Mis respetuosas propuestas se considerarían una injerencia extranjera, puro y duro neocolonialismo o imperialismo tout court. Se me ocurre una posible respuesta al porqué de tal reacción: Europa no habría de ceder en ninguna de ellas. Da igual que, de la mayoría, no resultara beneficiada; lo importante es que aquellas culturas o regímenes políticos con apoyo mediático desearían aparecer en calidad de ultrajados y nos lo querrían hacer pagar como nuevo agravio.
 
Resulta increíble que, en Estados donde se defiende por encima de todo el mercado libre, no se busquen contrapartidas a la peregrinas y “bienaventuradas” sugerencias de nuestras ONGs, organismos oficiales llenos de complejos o demás progresistas de salón. Haber abierto la catedral cordobesa a la “interreligión”, discriminar a los alumnos sin un lobby de presión detrás (pienso, por ejemplo, en hijos de parejas vegetarianas o naturistas, hipotéticos solicitantes de un menú sin carne ni pescado, o de un único vestuario para los dos sexos) o invertir dinero en lo que rompe la cohesión social (potenciar lenguas no autóctonas) son formas que tiene un gobierno –o una ideología traicionera– de fracasar, en beneficio de una idea falaz (el multiculturalismo) y de una trampa para Europa (la convivencia fuera de los límites democráticos y constitucionales).

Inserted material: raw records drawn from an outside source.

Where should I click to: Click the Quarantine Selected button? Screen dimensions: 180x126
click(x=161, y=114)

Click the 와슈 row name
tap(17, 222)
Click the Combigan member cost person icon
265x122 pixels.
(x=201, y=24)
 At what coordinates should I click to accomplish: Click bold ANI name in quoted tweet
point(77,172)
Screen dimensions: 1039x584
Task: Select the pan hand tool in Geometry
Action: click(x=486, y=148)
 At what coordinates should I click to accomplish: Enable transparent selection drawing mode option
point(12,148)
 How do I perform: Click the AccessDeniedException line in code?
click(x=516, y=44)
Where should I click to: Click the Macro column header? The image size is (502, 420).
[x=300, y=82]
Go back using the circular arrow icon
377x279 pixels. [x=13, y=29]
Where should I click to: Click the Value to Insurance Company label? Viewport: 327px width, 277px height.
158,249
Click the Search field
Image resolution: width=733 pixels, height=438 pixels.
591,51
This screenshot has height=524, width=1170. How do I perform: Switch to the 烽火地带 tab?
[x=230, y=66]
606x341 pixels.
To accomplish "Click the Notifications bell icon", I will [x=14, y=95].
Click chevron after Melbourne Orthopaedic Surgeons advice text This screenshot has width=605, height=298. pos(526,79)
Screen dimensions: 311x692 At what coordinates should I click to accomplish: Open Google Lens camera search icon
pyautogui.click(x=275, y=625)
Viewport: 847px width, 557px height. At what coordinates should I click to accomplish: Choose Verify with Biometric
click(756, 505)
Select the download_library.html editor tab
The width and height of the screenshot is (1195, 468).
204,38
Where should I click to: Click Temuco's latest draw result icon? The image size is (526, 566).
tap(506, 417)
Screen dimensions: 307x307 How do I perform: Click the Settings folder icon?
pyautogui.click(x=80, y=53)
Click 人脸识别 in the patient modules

Quizá no se ve, en estas solicitudes, el descomunal desprecio que subyace a la mayoría de nuestros antepasados, y a los países de libertad que han construido y nos dejaron en herencia.
 
Aparte de estas cuestiones estrictamente políticas, no se ha de olvidar (se debería recordar siempre…) que las bases de la cultura europea son el legado grecorromano y las Iglesias cristianas (con su ineluctable fundamento hebreo). En la síntesis de estas dos formas de contemplar el mundo, Europa ha crecido y se ha extendido más allá de sus primeros límites geográficos. Interrumpir o pervertir esta fusión no nos hará más tolerantes, tan sólo mostrará nuestra debilidad ante la incultura y la sinrazón.